* **PROVIDED TEXT**:
▽
The multichannel sound signal generating unit 210 may select a suitable second HRTF based on a location at which a virtual sound source is to be localized (e.g., an elevation angle). The multichannel sound signal generating unit 210 may select a second HRTF corresponding to a virtual sound source by using mapping information between the location of the virtual sound source and the HRTF. Information regarding the location of the virtual sound source may be received via a (software or hardware) module, such as an application, or may be input by a user.

The frequency range determining unit 230 determines at least one frequency range of a dynamic cue according to a change of an HRTF indicating information regarding paths from the spatial location of an actual speaker to the ears of an audience.

As described above, the first HRTF and the second HRTF included in the first filter are generalized HRTFs. Therefore, when locations of the ears of an audience change as the audience moves its head or the audience moves, information regarding paths from the spatial location of the actual speaker to the ears of the audience is also changed. As a result, it may be difficult for the audience to receive a sense of elevation from the output sound signal 295 due to the dynamic cue based on factors including the change of the locations of the ears of the audience. The dynamic cue refers to the basis for receiving a sense of elevation of the output sound signal 295 (e.g., spectrum peaks and notches of sound pressure reaching the eardrums via which an audience recognizes sense of elevation). Therefore, if the basis is changed, the audience is unable to receive the sense of elevation of the output sound signal 295.

FIGS. 5A and 5B are diagrams for describing a frequency range of a dynamic cue.

FIG. 5A is a graph showing a magnitude M of a generalized first HRTF, which indicates information regarding paths from the spatial location of an actual speaker to the ears of an audience, in the frequency f domain, whereas FIG. 5B is a graph showing a magnitude M of a changed HRTF, which indicates information regarding paths from the spatial location of an actual speaker to the ears of an audience and is changed due to changes of the locations of the ears of the audience, in the frequency f domain.
△
* **EXERCISE A**: According to the provided text, what do FIGS. 5A and 5B describe?
* **EXERCISE B**: Rewrite the paragraph in the provided text that begins "As described above, the first HRTF" as a short bulleted list that keeps its main facts.

* **SUPPLIED INFORMATION**:
▽
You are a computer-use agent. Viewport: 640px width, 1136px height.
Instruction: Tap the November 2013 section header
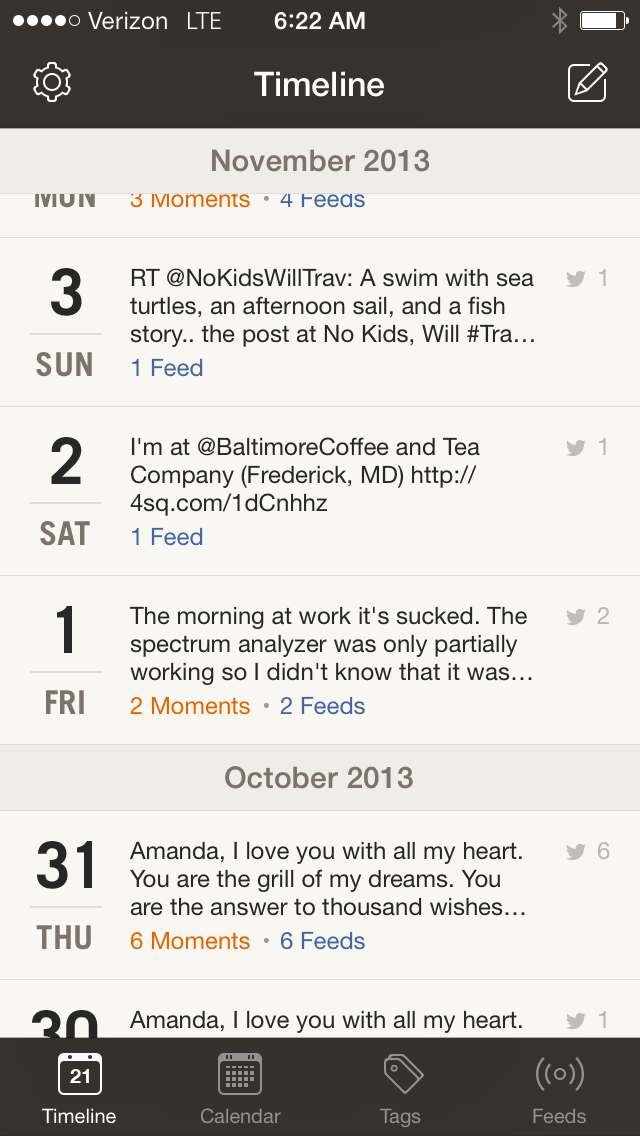click(320, 161)
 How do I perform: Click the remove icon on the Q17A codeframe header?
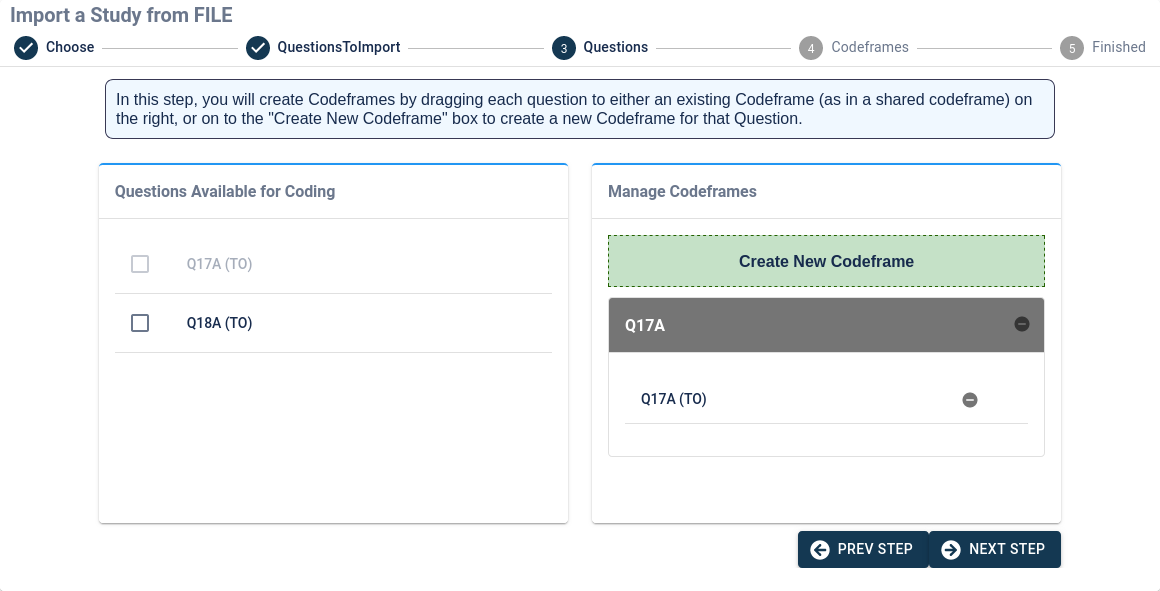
△
* **COMPLETE RESPONSE A**: They describe a frequency range of a dynamic cue.

* **COMPLETE RESPONSE B**:
- The first HRTF and the second HRTF in the first filter are generalized HRTFs.
- When the audience moves its head or moves, the locations of its ears change. This also changes the path information from the actual speaker's spatial location to the ears.
- The dynamic cue is the basis for receiving a sense of elevation from the output sound signal 295. Examples are spectrum peaks and notches of sound pressure reaching the eardrums.
- Changes in ear location affect this dynamic cue, so the audience may have difficulty receiving a sense of elevation from the output sound signal 295.
- If the basis changes, the audience cannot receive that sense of elevation.